Mais qu’on ne s’y trompe pas, ces succès tiennent à un traitement de faveur qui peut cesser d’un jour à l’autre. À l’heure qu’il est, l’Alsace jouit du bénéfice de deux marchés, l’un à droit réduit, l’autre sans droits. Tôt ou tard cette situation sera contestée, non pas qu’il y ait beaucoup à craindre des réclamations que pourront élever quelques-uns de nos centres industriels : une question de sentiment, d’affection et on peut dire d’honneur domine ici les considérations d’intérêt ; mais on n’aura pas aussi bon marché des susceptibilités allemandes. L’empire d’Allemagne ne souffrira pas longtemps que l’Alsace appartienne à la France par un lien aussi étroit, et reste à ce point identifiée à sa fortune.
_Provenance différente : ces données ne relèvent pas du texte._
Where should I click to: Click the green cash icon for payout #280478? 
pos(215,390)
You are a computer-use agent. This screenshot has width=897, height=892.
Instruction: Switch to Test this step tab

Supérieur dans les arts de la guerre, il voudra le devenir dans tous les arts. Avec la puissance, l’orgueil lui est venu, et en mauvais conseiller pousse le génie national vers les entreprises auxquelles il est le moins propre. On a pu le voir dans cet embryon de marine qu’il va promener autour du monde, comme un avis donné à l’Angleterre et aux États-Unis. Vis-à-vis de la France, toute mutilée qu’elle est, il lui reste une dernière victoire à poursuivre dans le domaine de l’élégance et du goût, dans les industries auxquelles l’art donne un certain relief. Il l’essaiera certainement, de beaucoup de côtés on l’y pousse ; Berlin est jaloux de Paris, de la supériorité que Paris conserve dans l’ajustement, dans l’ornement, dans la décoration. Peut-être les populations du Brandebourg n’arriveront-elles jamais, si bien qu’on les y exerce, à ces habiletés de la main : leur meilleur outil, elles l’ont prouvé, c’est le glaive (das Schwert), — à chacun son lot ; mais les Alsaciens sont là, des annexés de fraîche date, de nouveaux frères auxquels la grâce française a communiqué une partie de ses dons, et qui l’emploieront à donner ce dernier complément à la supériorité allemande. Tels sont les plans et les calculs.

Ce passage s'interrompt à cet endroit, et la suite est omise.